Consider the example of social security benefit decisions: if a generative AI model, trained on historical data that includes unaddressed racial, gender, or socioeconomic biases, begins making recommendations that systematically disadvantage certain groups, those decisions can go unchallenged or even unnoticed for years. The repercussions extend far beyond a single program. AI-generated determinations about social security eligibility can directly affect a person’s financial health, access to social programs, or even influence their eligibility for critical health care and housing support. When such systemic biases go uncorrected, they are amplified and replicated across other interconnected government or financial systems, entrenching inequality rather than alleviating it.

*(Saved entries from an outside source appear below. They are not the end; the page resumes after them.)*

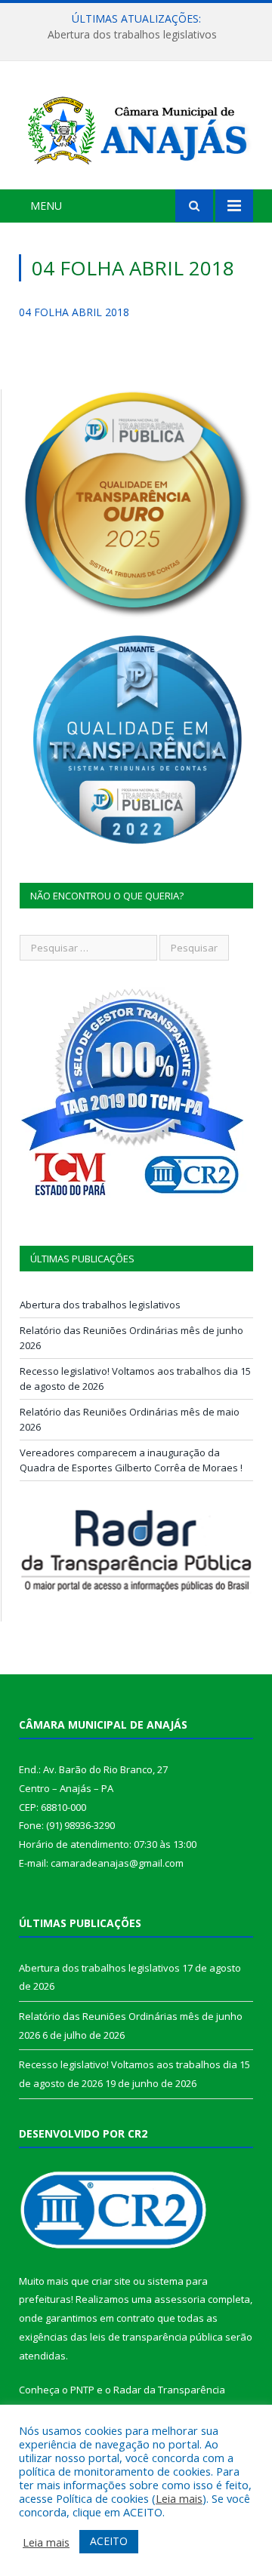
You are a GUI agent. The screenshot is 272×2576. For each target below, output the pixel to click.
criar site (111, 2281)
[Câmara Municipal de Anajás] (136, 127)
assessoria (180, 2299)
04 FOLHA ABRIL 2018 (74, 312)
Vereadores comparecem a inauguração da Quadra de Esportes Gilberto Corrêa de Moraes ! (131, 1460)
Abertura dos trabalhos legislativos (132, 34)
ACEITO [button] (109, 2541)
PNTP (82, 2389)
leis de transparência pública (156, 2337)
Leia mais (179, 2498)
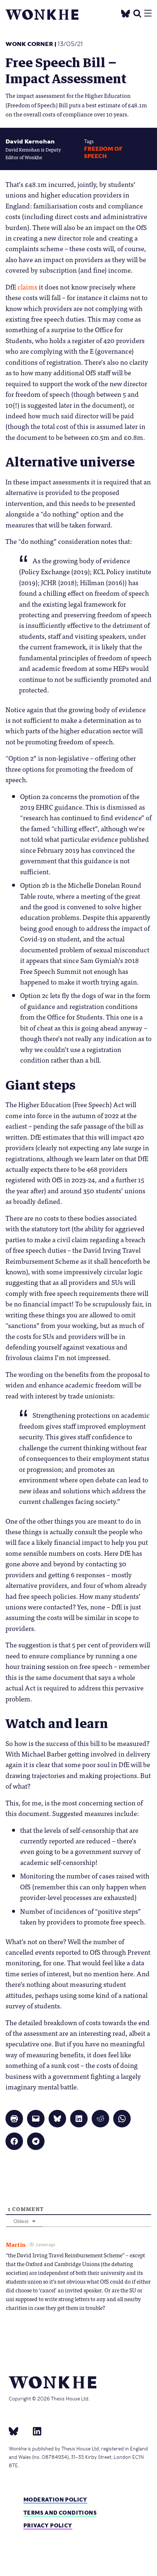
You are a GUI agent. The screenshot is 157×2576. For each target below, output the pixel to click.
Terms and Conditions (60, 2513)
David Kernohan (30, 141)
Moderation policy (55, 2499)
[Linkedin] (34, 2430)
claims (27, 286)
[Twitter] (125, 12)
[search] (137, 12)
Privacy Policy (47, 2525)
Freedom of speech (103, 152)
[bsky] (18, 2430)
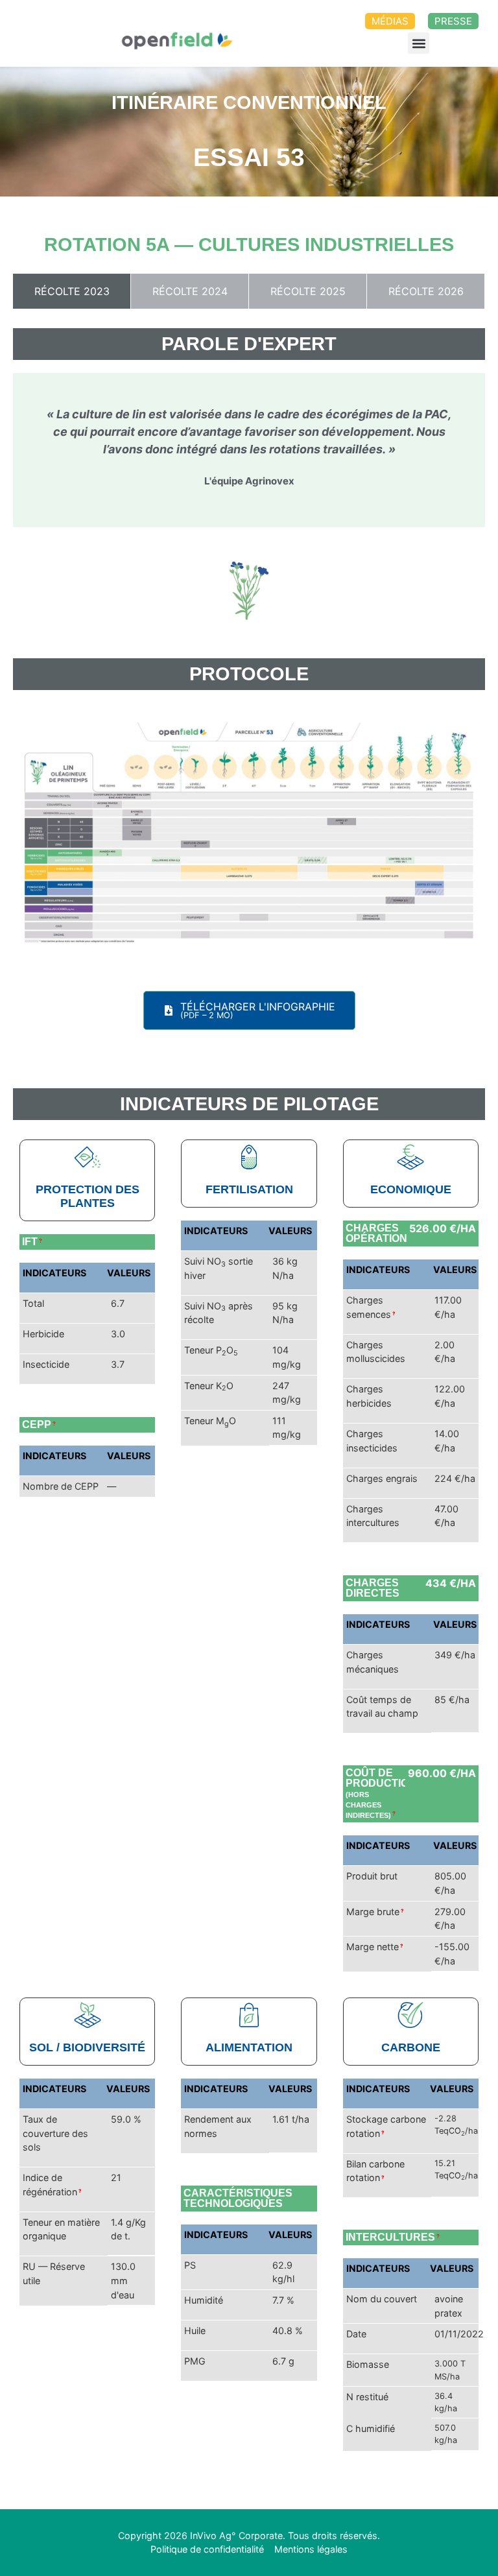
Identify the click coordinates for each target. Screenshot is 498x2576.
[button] (418, 43)
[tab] (71, 291)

As America pursues an innovation-first strategy in artificial intelligence reminiscent of approaches seen in China, it faces a unique crossroads. Rapid advancement must not come at the expense of hard-won, and yet fragile. values of inclusion, open discourse, and ethical responsibility. Ultimately, the story of AI in the years to come will be defined not just by technological breakthroughs, but by the wisdom, and caution, with which society chooses to deploy them. In such consequential times, the real challenge is ensuring that decisions affecting our technological future are shaped by informed, balanced, and principled hands.